-- 提示された抜粋 --
"""

技能検定対策 旋盤作業

【旋盤】芯出しのやり方・コツについて(①トースカン編)

お世話になります。 きり彦です。

今回は旋盤作業を行う上で重要な芯出しについて、やり方とポイントを説明したいと思います。

やり方が分からない、時間がかかる、あと少しの芯が出ない、という方の参考になればと思います。

今回はワークをつかんでトースカンでの芯出しまで、記載します。

今回もよろしくお願いします

今回の内容

・芯出しって何ですか?

(チャックには種類があるの?)

・ワークの掴み方

・トースカンでの芯出し

・こんなときどうする

芯出しって何ですか?

芯出しについて説明する前に一般的な旋盤のチャックについて説明させていただきます。

細かい特徴や利点については機会があれば記事にしようかと思います。

旋盤で使用するチャックには一般的に三つ爪の複動チャック4つ爪の単動チャックがあります。

複動チャックとは”スクロールチャック”とも呼ばれワークを掴む爪を一か所動かしたら他の爪も同時に動く機構を持ったチャックです。

対して単動チャックとは”インディペンデントチャック”と呼ばれそれぞれの爪が独立した動きをします。

そのため単動チャックでは爪の位置により回転中心とワークの中心をずらすことが可能です。

芯出しとは主軸の回転中心とワークの中心を任意の位置に調整することを言います。

今回の記事については主軸の回転中心とワークの中心を合わせることを芯出しとさせていただきます。

※四つ爪の複動チャックも存在しますので四つ爪=単動チャックという認識はよくないかもしれません。

私は三つ爪の単動チャックの方は見たことないんですが、存在してるんですかね?

(三つ爪で偏芯加工をしたことがあるんですが計算が結構面倒くさかったです)

ワークの掴み方

芯出しを行う前にワークをチャックで掴みます(チャッキングとか言います)

チャッキングのやり方にもいくつかやり方がありますのでいくつか紹介します。

なんとなく目視でチャッキングする

チャックの爪を同じくらいの量ずつ開いていきワークを掴むやり方。

正直お勧めはできませんが、これで0.5mmくらいなら芯を出せる人がいたりするので驚きです。

(私にはできません!)

スケールを使って爪の位置を合わせる

スケールを使って爪の位置を調整するやり方。あまり経験がない方はこのやり方をする人が多いのではないでしょうか。

チャックにスケールを貼り付けている方もいるそうですが個人的には加工中に外れるのが怖いのでできませんね。

なんとなく目視で掴んでトースカンで振れを見てみて、あまりにも触れが大きければスケールを見ながら調整、て感じで作業される方も見かけます。

チャックのRを利用する方法

技能検定の序盤でお勧めなのがこのやり方です。爪の内側のR部を利用して中心を出していく方法です。

形状やワークのサイズは限定されますが、慣れるとトースカンなしでも荒加工前の芯出しくらいならできるかもです。

図ではわかりにくいですが記載します。(動画だともう少し説明しやすいのですが…)

ワークは一旦手を放しても落下しない位置まで掴んで作業しましょう。トースカンなしでも、とは言いましたが一応トースカンでの確認・調整を行いましょうね。

"""

-- データ抜粋 --
"""

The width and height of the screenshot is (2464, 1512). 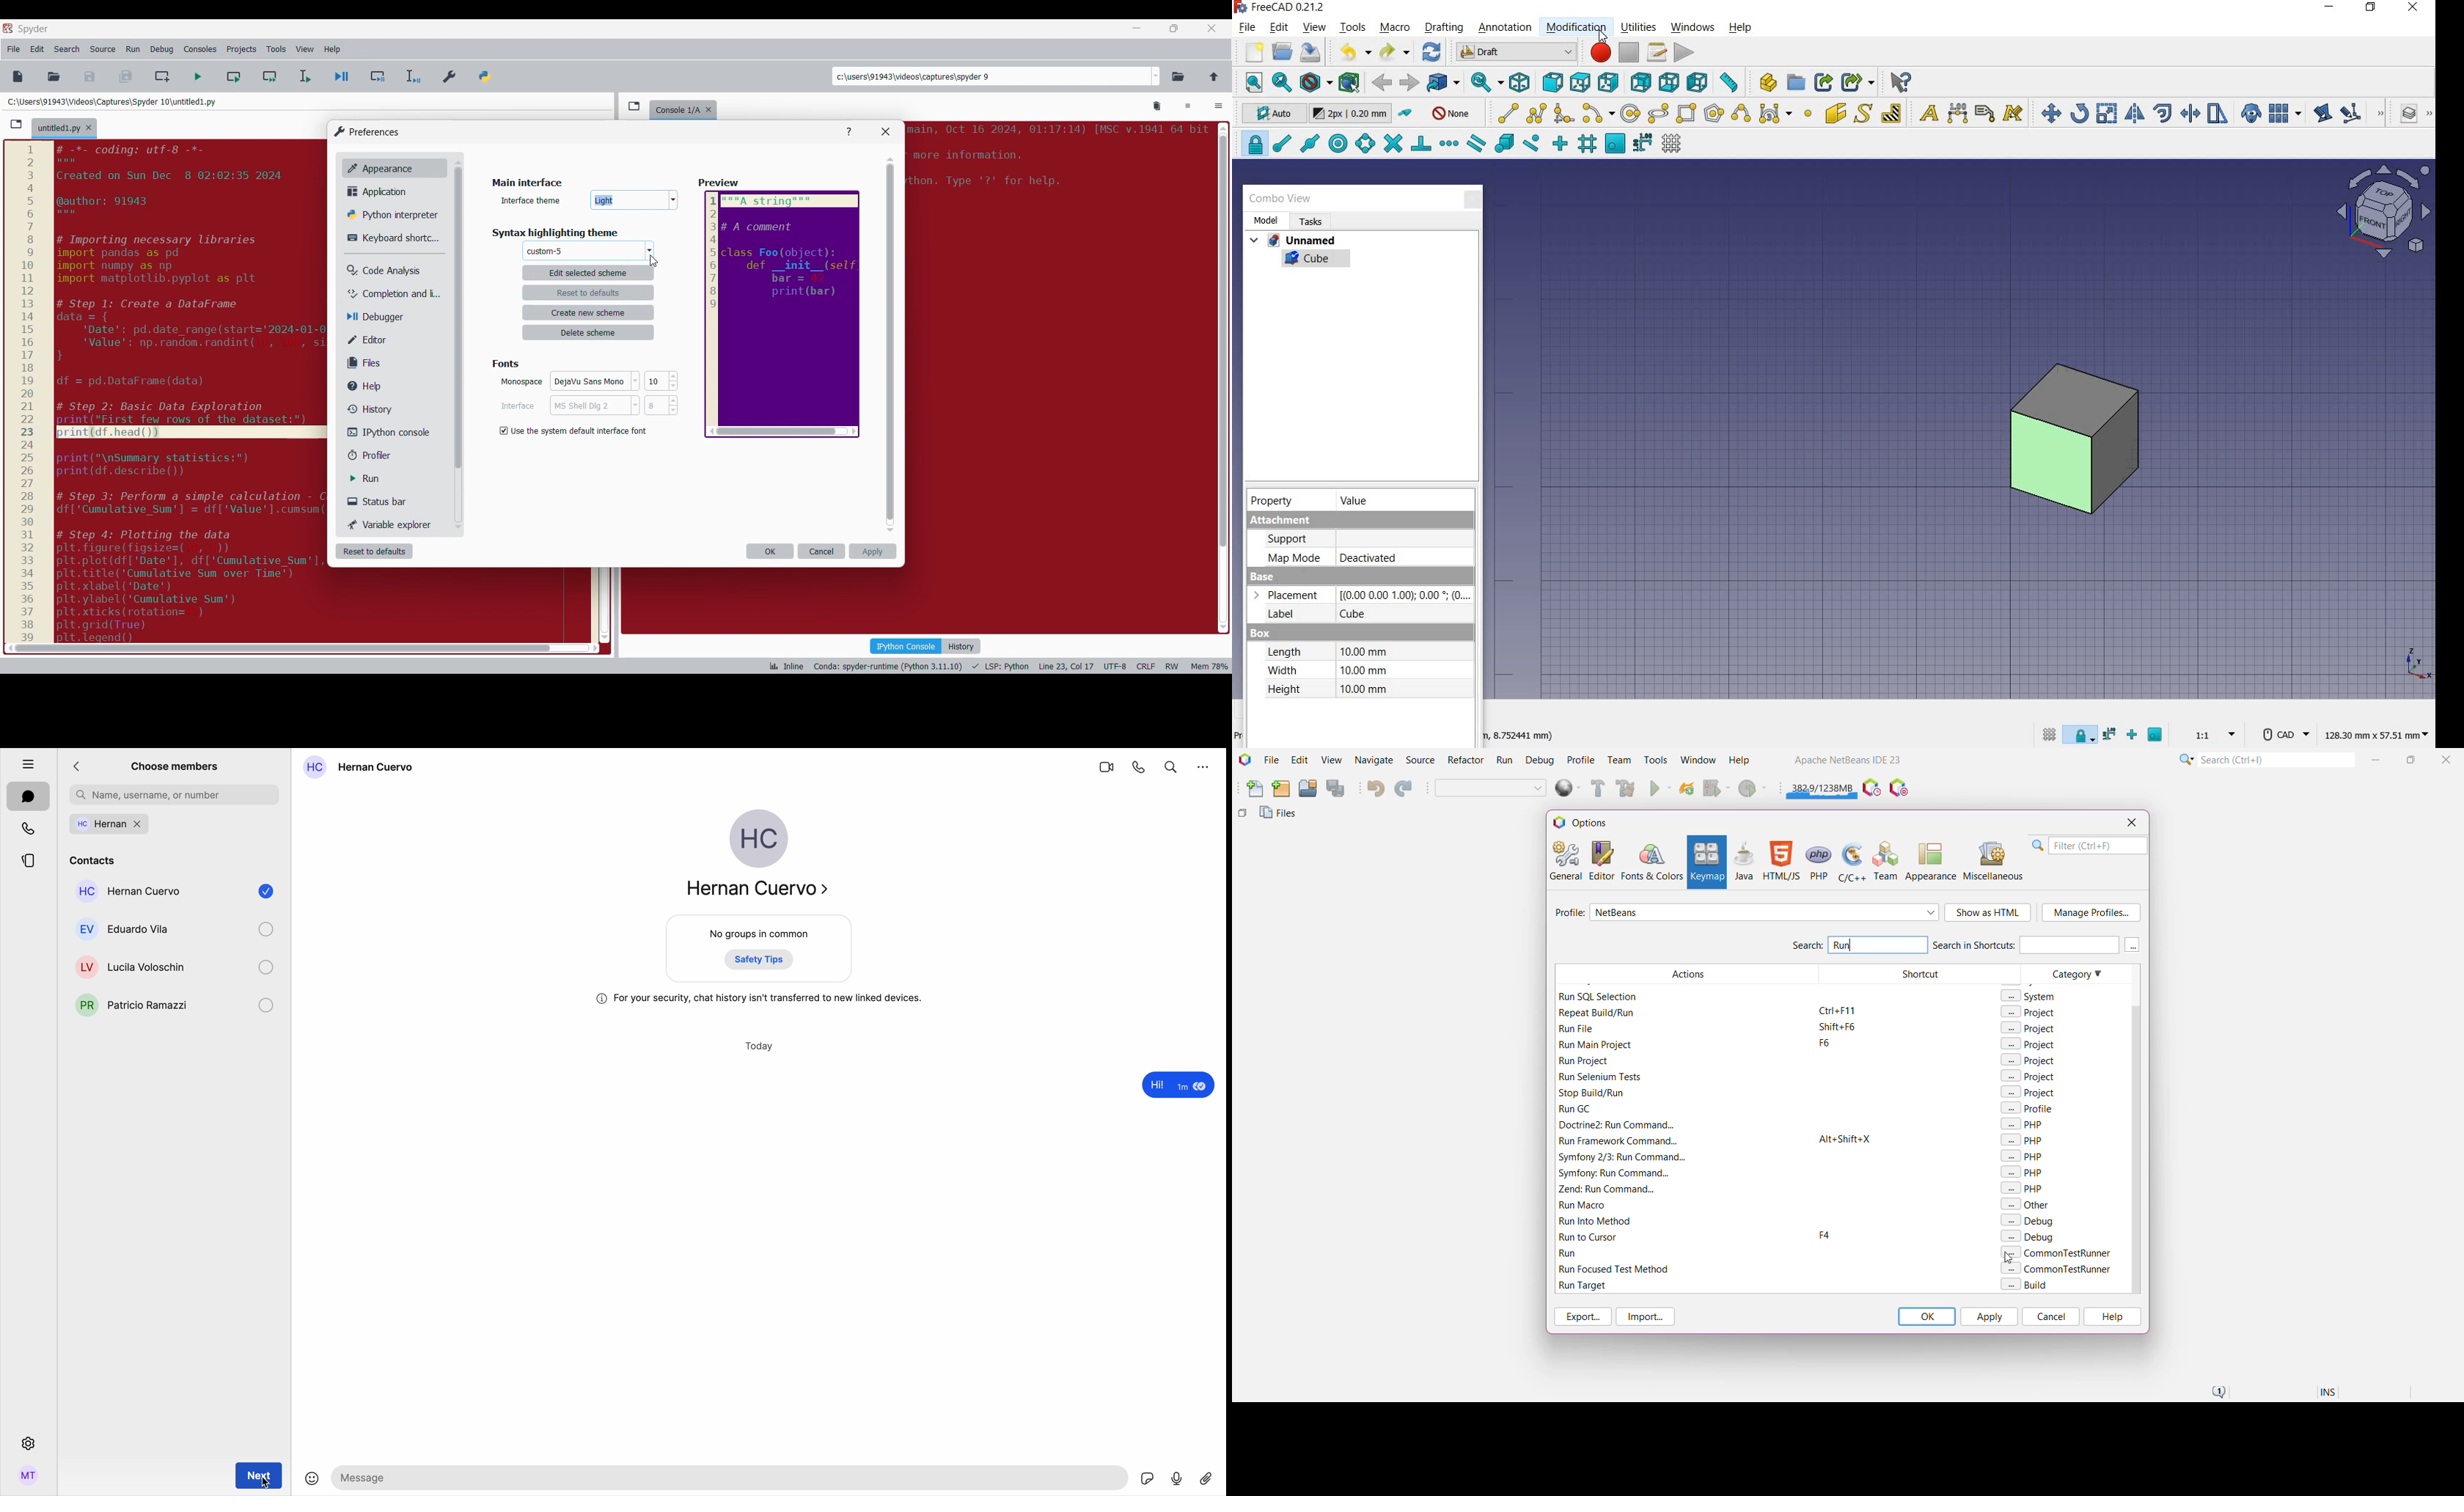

"""
"""

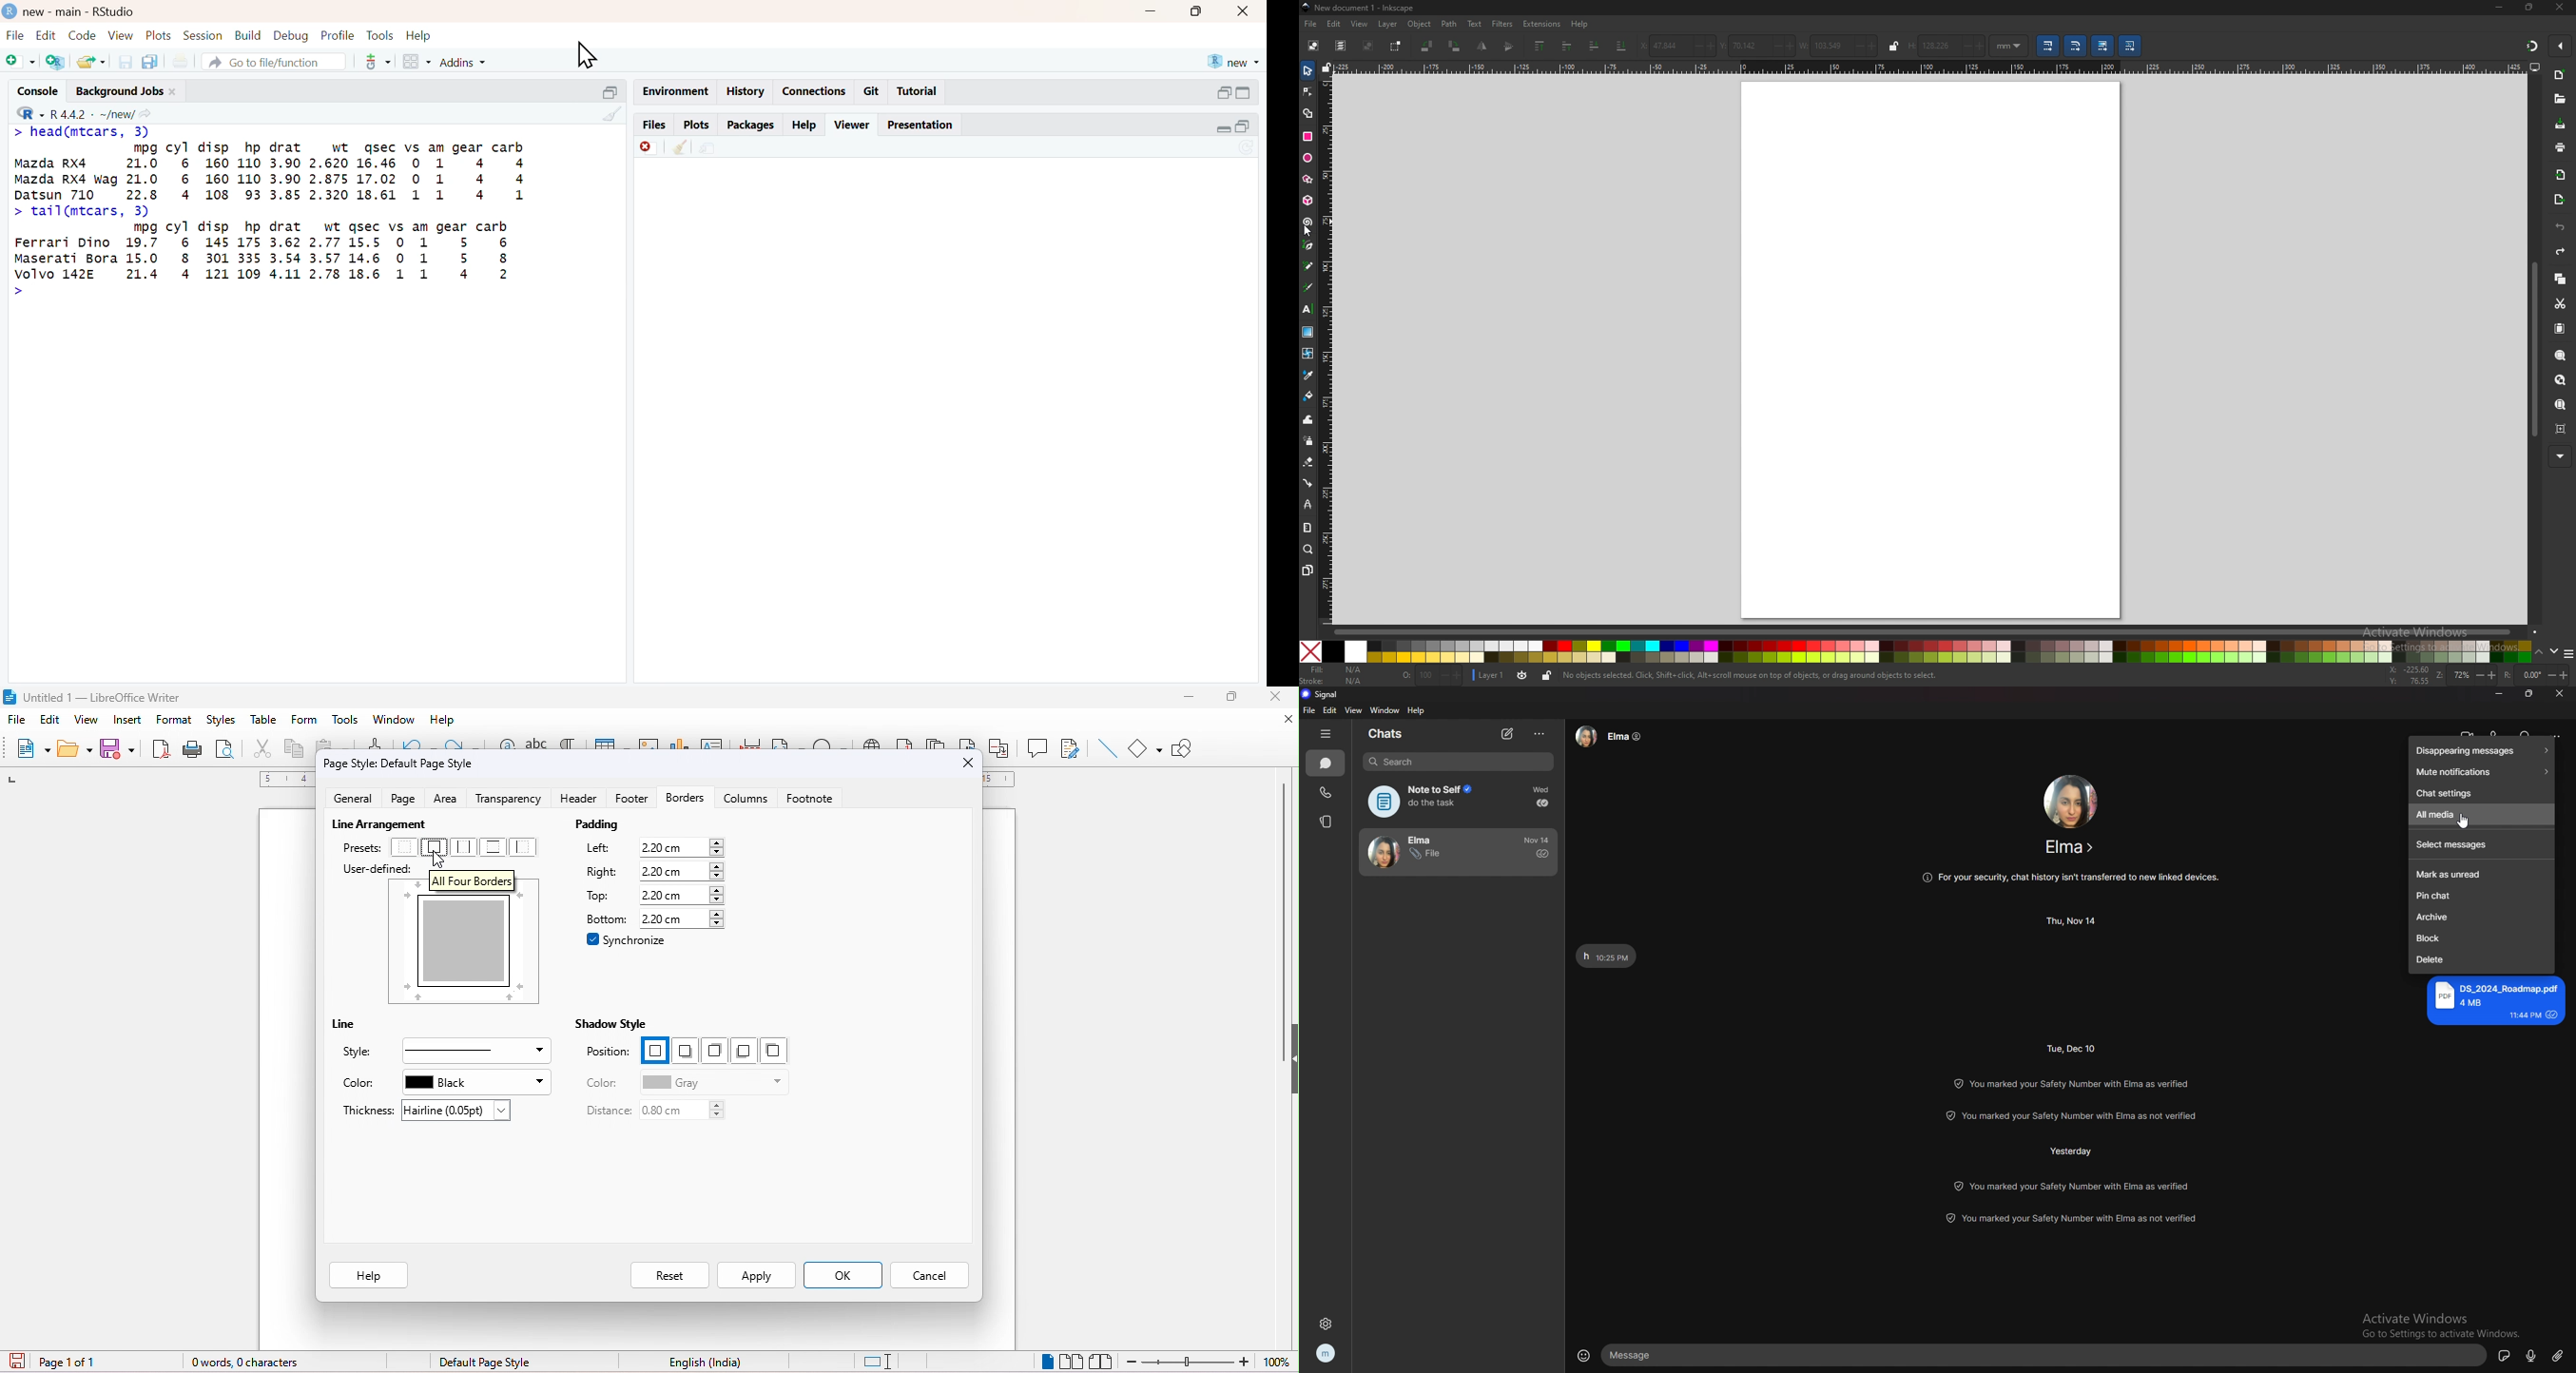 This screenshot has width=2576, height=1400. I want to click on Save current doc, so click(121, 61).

"""

-- 課題の目的 --
芯出しの記事から、「細かい特徴や利点については機会があれば記事にしようかと思います。」から「芯出しとさせていただきます。」までを、その両端の語句も含めて一字一句そのまま書き写してください。 答えるときは芯出しの記事だけを根拠にしてください。

-- この問題の解答 --
細かい特徴や利点については機会があれば記事にしようかと思います。

旋盤で使用するチャックには一般的に三つ爪の複動チャック4つ爪の単動チャックがあります。

複動チャックとは”スクロールチャック”とも呼ばれワークを掴む爪を一か所動かしたら他の爪も同時に動く機構を持ったチャックです。

対して単動チャックとは”インディペンデントチャック”と呼ばれそれぞれの爪が独立した動きをします。

そのため単動チャックでは爪の位置により回転中心とワークの中心をずらすことが可能です。

芯出しとは主軸の回転中心とワークの中心を任意の位置に調整することを言います。

今回の記事については主軸の回転中心とワークの中心を合わせることを芯出しとさせていただきます。